Rewrite the records below, replacing "How do I perform:" with "How can I complete:" wherever it occurs and leaving everything else unchanged.

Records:
------------------------------
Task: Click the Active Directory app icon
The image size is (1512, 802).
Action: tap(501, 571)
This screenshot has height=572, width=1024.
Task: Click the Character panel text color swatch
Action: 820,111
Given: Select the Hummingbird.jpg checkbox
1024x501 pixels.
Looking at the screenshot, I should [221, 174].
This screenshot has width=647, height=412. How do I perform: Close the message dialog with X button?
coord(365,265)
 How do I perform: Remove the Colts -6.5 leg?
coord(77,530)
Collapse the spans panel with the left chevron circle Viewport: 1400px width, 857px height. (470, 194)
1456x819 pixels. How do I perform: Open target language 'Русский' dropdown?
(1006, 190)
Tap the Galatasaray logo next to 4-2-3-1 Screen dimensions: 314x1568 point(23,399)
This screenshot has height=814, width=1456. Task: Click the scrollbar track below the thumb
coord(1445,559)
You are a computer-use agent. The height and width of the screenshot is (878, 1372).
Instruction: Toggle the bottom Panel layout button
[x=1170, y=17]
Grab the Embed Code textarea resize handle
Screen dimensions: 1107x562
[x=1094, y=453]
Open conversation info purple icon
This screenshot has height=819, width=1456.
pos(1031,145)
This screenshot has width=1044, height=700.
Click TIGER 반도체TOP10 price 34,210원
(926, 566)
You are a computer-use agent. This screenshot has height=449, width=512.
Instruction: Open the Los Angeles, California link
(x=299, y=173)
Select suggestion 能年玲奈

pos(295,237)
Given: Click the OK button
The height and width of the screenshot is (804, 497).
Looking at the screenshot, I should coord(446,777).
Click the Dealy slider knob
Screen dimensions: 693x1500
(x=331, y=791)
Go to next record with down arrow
------------------------------
* **Solution to this problem**:
Task: Click the Active Directory app icon
The image size is (1512, 802).
Action: tap(501, 571)
This screenshot has height=572, width=1024.
Task: Click the Character panel text color swatch
Action: 820,111
Given: Select the Hummingbird.jpg checkbox
1024x501 pixels.
Looking at the screenshot, I should [221, 174].
This screenshot has width=647, height=412. How can I complete: Close the message dialog with X button?
coord(365,265)
 How can I complete: Remove the Colts -6.5 leg?
coord(77,530)
Collapse the spans panel with the left chevron circle Viewport: 1400px width, 857px height. (470, 194)
1456x819 pixels. How can I complete: Open target language 'Русский' dropdown?
(1006, 190)
Tap the Galatasaray logo next to 4-2-3-1 Screen dimensions: 314x1568 point(23,399)
This screenshot has height=814, width=1456. Task: Click the scrollbar track below the thumb
coord(1445,559)
You are a computer-use agent. The height and width of the screenshot is (878, 1372).
Instruction: Toggle the bottom Panel layout button
[x=1170, y=17]
Grab the Embed Code textarea resize handle
Screen dimensions: 1107x562
[x=1094, y=453]
Open conversation info purple icon
This screenshot has height=819, width=1456.
pos(1031,145)
This screenshot has width=1044, height=700.
Click TIGER 반도체TOP10 price 34,210원
(926, 566)
You are a computer-use agent. This screenshot has height=449, width=512.
Instruction: Open the Los Angeles, California link
(x=299, y=173)
Select suggestion 能年玲奈

pos(295,237)
Given: Click the OK button
The height and width of the screenshot is (804, 497).
Looking at the screenshot, I should coord(446,777).
Click the Dealy slider knob
Screen dimensions: 693x1500
(x=331, y=791)
Go to next record with down arrow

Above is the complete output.